### PROBLEM DESCRIPTION
Which lines run from the line with "Given: Click the Collapse All layers icon" through the line with "Given: Open the More dropdown button" in the entries below? Print them exactly, both ends included, and nothing more.

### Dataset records
═══

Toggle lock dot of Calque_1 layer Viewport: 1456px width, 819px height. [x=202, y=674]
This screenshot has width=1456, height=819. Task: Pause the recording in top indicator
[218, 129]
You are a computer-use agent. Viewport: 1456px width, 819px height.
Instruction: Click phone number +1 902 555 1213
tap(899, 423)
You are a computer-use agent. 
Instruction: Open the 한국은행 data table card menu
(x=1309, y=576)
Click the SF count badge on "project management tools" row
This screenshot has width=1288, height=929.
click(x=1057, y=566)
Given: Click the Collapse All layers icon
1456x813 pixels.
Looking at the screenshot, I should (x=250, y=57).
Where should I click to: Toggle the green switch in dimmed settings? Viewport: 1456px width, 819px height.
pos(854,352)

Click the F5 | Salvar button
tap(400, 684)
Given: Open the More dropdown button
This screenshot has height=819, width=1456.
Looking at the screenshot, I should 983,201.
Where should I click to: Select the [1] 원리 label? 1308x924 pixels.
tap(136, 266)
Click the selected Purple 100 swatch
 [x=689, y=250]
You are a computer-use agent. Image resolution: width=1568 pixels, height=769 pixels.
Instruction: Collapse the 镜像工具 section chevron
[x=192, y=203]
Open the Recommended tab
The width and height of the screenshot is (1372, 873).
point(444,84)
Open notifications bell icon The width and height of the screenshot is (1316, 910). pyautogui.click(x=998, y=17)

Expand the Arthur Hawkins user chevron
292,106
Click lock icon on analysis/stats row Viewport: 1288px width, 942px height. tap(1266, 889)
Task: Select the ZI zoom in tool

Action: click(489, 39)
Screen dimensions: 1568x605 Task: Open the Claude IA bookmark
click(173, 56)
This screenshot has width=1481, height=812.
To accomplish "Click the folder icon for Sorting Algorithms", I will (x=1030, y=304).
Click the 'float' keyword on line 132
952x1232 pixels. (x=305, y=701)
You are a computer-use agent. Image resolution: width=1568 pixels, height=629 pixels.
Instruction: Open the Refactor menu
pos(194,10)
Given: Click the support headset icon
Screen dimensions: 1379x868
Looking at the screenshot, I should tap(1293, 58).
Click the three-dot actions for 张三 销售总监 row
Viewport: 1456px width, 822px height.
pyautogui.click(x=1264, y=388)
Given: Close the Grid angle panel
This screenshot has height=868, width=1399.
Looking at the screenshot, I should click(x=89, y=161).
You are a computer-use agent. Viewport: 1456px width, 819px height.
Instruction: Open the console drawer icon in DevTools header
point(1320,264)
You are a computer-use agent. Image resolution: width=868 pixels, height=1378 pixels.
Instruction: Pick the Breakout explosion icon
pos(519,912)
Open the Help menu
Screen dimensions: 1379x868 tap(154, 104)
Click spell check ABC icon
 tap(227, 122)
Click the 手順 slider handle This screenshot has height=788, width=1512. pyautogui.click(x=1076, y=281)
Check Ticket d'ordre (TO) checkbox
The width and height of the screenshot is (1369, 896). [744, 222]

═══

### THE COMPLETED TASK
Given: Click the Collapse All layers icon
1456x813 pixels.
Looking at the screenshot, I should (x=250, y=57).
Where should I click to: Toggle the green switch in dimmed settings? Viewport: 1456px width, 819px height.
pos(854,352)

Click the F5 | Salvar button
tap(400, 684)
Given: Open the More dropdown button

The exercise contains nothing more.